== YOUR INSTRUCTIONS ==
Starting with the line that contains "Click the Google logo icon" and going on through the line that contains "[x=229, y=122]", write those lines out again with "How do I perform" replaced by "How can I complete" and nothing else changed.

== Records from a data collection ==
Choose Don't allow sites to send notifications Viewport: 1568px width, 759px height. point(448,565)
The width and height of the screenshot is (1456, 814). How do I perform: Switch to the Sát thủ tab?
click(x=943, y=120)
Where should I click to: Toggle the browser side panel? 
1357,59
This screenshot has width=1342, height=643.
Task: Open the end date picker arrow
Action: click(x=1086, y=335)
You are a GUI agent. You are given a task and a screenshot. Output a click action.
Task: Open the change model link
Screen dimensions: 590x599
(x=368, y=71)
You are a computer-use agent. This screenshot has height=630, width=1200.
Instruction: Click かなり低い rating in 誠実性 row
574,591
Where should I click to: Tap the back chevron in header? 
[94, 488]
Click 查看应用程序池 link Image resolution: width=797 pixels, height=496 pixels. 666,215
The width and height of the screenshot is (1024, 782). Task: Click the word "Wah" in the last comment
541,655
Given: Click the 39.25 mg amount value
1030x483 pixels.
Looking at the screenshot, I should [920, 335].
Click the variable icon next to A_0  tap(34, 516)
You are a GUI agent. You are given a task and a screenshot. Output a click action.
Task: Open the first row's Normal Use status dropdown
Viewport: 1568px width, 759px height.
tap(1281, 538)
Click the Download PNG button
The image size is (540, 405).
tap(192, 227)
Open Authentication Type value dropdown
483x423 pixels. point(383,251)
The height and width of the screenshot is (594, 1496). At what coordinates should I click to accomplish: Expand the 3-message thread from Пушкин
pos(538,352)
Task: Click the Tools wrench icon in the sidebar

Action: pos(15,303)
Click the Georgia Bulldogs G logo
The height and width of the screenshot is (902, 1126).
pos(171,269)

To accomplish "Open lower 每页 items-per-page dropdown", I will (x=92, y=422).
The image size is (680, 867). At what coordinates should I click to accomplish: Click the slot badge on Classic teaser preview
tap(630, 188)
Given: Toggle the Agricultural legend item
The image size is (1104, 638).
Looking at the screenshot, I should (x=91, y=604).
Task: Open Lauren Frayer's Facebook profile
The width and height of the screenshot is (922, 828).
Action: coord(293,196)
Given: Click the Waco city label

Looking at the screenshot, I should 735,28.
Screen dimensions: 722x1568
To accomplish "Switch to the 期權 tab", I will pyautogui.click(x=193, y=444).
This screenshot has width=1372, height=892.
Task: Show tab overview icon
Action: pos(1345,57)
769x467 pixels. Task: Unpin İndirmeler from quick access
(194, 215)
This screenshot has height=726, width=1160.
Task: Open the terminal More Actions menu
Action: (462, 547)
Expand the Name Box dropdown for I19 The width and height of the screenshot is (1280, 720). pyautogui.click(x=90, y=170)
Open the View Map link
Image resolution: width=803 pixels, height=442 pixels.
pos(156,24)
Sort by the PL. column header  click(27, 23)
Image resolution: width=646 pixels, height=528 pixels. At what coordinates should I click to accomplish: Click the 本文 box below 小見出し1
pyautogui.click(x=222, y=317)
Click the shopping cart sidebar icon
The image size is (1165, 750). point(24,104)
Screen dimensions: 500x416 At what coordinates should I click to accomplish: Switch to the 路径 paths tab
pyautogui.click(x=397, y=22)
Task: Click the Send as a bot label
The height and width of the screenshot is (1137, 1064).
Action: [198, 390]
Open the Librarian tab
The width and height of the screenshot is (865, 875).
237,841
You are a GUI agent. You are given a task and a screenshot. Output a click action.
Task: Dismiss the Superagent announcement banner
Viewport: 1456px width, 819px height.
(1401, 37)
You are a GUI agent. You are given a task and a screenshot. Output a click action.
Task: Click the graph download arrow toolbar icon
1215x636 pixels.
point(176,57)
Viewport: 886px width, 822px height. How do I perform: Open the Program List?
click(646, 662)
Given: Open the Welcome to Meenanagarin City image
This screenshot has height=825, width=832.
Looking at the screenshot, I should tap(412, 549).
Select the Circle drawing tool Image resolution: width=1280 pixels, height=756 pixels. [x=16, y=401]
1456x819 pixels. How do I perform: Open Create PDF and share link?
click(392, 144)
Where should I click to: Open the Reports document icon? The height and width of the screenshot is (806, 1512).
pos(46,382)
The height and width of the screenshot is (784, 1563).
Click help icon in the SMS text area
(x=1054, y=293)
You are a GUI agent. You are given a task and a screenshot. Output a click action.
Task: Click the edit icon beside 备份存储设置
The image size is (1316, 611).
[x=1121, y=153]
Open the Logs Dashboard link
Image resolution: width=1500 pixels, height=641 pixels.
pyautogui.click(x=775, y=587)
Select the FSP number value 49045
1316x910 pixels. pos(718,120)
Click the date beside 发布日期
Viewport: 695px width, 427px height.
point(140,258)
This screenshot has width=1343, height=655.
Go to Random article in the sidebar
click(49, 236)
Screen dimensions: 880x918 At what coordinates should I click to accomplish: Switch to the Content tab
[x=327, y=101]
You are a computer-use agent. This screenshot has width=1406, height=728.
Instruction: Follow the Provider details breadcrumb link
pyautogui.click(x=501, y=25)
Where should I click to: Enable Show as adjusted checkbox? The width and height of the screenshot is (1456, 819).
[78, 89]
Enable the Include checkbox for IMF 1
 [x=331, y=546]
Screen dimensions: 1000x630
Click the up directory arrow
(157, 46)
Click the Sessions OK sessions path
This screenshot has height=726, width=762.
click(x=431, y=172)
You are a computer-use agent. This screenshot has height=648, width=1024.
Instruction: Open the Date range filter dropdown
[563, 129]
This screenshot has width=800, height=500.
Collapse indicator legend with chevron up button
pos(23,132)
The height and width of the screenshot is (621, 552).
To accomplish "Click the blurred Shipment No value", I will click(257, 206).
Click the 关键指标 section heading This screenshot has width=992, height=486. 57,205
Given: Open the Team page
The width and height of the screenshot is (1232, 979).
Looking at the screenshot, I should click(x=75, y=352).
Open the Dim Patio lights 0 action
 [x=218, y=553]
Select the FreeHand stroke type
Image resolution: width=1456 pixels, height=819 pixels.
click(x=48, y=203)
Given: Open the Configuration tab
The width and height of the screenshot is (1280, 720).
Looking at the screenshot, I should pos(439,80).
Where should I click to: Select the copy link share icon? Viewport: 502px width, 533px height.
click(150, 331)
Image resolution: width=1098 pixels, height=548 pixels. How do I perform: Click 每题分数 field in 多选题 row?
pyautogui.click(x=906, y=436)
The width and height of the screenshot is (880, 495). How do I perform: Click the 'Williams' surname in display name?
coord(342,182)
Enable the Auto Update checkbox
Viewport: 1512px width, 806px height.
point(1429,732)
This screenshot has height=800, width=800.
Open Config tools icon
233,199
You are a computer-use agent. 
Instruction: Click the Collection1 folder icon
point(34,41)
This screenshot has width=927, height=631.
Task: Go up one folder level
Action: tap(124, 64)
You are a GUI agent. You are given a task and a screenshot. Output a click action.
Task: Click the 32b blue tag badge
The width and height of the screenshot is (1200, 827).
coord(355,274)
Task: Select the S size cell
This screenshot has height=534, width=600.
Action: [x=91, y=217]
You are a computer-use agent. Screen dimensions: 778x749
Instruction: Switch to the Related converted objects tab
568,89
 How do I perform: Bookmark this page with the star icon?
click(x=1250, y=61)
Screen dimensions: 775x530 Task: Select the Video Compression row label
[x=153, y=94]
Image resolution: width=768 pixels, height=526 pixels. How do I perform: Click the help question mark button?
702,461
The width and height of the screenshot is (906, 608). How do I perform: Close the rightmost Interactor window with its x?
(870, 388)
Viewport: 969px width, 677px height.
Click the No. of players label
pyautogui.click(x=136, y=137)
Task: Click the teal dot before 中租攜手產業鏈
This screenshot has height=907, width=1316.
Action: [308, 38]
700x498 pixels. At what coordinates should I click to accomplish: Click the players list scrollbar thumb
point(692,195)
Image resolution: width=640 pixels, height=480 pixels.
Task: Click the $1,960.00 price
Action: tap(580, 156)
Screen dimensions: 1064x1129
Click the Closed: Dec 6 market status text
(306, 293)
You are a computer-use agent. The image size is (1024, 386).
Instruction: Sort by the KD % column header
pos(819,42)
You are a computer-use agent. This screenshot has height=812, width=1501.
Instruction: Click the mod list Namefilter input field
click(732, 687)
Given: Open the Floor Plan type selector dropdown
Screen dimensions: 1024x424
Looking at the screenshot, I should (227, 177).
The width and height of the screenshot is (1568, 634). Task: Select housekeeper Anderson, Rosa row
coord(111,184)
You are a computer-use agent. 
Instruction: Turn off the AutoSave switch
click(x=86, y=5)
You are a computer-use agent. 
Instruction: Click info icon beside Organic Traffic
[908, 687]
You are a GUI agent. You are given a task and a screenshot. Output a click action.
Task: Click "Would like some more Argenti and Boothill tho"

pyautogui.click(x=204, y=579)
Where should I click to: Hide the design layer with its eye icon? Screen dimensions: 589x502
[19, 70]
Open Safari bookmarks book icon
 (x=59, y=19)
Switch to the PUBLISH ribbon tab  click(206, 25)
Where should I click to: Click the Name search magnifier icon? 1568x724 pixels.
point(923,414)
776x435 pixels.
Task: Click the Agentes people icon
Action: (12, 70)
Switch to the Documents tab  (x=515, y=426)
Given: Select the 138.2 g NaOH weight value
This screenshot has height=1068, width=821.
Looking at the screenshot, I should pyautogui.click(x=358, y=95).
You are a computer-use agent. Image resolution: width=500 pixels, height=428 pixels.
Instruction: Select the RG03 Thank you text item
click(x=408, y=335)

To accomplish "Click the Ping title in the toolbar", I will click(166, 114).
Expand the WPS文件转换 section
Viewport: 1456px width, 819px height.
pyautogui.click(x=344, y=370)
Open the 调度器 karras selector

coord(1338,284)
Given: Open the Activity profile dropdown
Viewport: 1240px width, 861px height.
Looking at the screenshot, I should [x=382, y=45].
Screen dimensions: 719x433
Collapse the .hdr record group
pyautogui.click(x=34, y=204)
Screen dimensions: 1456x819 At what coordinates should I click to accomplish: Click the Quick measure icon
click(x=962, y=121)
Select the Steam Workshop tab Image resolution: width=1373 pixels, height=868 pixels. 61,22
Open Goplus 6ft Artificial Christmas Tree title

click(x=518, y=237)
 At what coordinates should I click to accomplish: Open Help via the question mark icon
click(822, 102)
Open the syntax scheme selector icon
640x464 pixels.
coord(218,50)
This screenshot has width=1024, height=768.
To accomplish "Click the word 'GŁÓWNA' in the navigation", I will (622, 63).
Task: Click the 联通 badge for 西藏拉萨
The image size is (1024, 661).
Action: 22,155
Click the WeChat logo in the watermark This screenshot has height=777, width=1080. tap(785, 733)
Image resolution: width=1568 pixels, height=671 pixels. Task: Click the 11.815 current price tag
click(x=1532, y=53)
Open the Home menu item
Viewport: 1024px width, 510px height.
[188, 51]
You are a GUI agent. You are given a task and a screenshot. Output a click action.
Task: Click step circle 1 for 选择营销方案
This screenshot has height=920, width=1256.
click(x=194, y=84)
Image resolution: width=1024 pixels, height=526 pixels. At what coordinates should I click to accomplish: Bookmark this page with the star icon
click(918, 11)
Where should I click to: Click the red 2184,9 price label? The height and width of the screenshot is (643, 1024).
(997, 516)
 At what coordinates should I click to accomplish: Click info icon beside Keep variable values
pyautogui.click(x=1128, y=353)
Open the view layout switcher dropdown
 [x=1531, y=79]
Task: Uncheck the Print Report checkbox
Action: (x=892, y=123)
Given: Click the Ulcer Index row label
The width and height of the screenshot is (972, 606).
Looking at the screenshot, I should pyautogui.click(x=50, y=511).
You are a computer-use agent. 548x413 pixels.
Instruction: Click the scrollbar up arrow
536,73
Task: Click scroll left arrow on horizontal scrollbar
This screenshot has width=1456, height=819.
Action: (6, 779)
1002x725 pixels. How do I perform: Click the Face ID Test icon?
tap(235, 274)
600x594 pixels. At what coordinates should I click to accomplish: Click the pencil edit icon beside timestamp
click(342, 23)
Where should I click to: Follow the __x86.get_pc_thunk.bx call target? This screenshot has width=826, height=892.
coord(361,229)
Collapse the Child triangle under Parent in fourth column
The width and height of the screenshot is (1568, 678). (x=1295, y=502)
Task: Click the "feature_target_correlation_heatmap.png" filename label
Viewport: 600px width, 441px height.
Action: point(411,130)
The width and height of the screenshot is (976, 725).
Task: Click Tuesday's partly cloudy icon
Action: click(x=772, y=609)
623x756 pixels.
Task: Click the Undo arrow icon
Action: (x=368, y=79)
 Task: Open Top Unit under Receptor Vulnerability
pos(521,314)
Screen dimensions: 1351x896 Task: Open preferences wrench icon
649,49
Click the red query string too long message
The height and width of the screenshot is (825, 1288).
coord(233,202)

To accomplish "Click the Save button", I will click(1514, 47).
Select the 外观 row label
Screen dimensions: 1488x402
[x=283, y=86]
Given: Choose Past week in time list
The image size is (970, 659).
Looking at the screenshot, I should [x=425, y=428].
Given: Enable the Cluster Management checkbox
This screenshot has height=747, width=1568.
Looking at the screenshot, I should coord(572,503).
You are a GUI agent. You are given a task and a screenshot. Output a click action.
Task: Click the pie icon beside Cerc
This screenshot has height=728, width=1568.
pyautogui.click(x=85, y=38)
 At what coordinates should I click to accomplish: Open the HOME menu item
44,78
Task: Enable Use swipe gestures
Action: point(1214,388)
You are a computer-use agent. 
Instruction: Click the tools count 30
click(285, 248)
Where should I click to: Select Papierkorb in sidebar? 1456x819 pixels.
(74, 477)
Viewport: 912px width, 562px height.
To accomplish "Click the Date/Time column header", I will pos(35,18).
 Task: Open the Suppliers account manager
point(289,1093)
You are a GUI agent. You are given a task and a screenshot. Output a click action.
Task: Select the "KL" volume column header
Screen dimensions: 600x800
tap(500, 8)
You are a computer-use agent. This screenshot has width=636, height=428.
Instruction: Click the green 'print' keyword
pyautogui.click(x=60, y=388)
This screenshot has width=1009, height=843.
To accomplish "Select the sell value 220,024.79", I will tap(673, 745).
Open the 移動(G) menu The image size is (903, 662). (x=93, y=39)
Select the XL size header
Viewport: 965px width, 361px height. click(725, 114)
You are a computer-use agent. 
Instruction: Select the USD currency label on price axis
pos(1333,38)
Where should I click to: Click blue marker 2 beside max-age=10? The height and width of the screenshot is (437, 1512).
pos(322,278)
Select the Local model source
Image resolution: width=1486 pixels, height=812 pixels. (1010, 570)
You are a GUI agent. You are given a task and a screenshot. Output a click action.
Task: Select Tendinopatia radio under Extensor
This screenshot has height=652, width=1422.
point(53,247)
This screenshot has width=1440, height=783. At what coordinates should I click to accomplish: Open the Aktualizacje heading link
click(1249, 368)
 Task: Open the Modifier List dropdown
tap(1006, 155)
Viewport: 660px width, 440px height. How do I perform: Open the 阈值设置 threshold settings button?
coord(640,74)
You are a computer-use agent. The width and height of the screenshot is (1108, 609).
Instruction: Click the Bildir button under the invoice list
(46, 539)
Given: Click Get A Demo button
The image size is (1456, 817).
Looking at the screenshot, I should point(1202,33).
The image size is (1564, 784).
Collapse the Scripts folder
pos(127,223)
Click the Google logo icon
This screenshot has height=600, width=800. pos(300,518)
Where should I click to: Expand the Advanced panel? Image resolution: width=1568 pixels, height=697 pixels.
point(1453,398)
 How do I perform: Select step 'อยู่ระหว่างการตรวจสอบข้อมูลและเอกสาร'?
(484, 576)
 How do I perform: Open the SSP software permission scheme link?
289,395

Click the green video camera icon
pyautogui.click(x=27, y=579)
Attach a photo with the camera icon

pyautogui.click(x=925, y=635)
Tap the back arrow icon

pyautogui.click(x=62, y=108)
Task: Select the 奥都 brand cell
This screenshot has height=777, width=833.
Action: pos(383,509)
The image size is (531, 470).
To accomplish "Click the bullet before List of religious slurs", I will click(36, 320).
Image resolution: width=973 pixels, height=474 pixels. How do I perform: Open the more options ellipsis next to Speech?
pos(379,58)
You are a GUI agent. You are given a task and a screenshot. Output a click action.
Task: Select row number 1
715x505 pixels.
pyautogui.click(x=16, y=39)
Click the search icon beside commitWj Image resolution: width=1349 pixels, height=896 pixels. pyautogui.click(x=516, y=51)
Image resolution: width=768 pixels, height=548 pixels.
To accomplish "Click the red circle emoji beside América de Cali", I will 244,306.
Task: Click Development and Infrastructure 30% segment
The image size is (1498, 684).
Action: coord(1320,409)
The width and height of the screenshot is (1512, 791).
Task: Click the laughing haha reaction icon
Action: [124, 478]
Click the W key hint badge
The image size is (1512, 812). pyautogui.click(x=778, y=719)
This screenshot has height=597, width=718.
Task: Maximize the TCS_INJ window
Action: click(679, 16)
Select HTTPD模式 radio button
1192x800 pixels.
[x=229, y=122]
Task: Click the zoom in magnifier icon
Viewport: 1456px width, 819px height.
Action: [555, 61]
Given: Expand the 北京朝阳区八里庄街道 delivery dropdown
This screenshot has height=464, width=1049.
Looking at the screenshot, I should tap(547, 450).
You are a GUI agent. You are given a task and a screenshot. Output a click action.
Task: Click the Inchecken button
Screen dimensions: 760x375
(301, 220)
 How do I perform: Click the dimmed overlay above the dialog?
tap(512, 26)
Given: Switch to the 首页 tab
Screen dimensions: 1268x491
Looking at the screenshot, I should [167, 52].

== WORKED ANSWER ==
Click the Google logo icon
This screenshot has height=600, width=800. pos(300,518)
Where should I click to: Expand the Advanced panel? Image resolution: width=1568 pixels, height=697 pixels.
point(1453,398)
 How can I complete: Select step 'อยู่ระหว่างการตรวจสอบข้อมูลและเอกสาร'?
(484, 576)
 How can I complete: Open the SSP software permission scheme link?
289,395

Click the green video camera icon
pyautogui.click(x=27, y=579)
Attach a photo with the camera icon

pyautogui.click(x=925, y=635)
Tap the back arrow icon

pyautogui.click(x=62, y=108)
Task: Select the 奥都 brand cell
This screenshot has height=777, width=833.
Action: pos(383,509)
The image size is (531, 470).
To accomplish "Click the bullet before List of religious slurs", I will click(36, 320).
Image resolution: width=973 pixels, height=474 pixels. How can I complete: Open the more options ellipsis next to Speech?
pos(379,58)
You are a GUI agent. You are given a task and a screenshot. Output a click action.
Task: Select row number 1
715x505 pixels.
pyautogui.click(x=16, y=39)
Click the search icon beside commitWj Image resolution: width=1349 pixels, height=896 pixels. pyautogui.click(x=516, y=51)
Image resolution: width=768 pixels, height=548 pixels.
To accomplish "Click the red circle emoji beside América de Cali", I will 244,306.
Task: Click Development and Infrastructure 30% segment
The image size is (1498, 684).
Action: coord(1320,409)
The width and height of the screenshot is (1512, 791).
Task: Click the laughing haha reaction icon
Action: [124, 478]
Click the W key hint badge
The image size is (1512, 812). pyautogui.click(x=778, y=719)
This screenshot has height=597, width=718.
Task: Maximize the TCS_INJ window
Action: click(679, 16)
Select HTTPD模式 radio button
1192x800 pixels.
[x=229, y=122]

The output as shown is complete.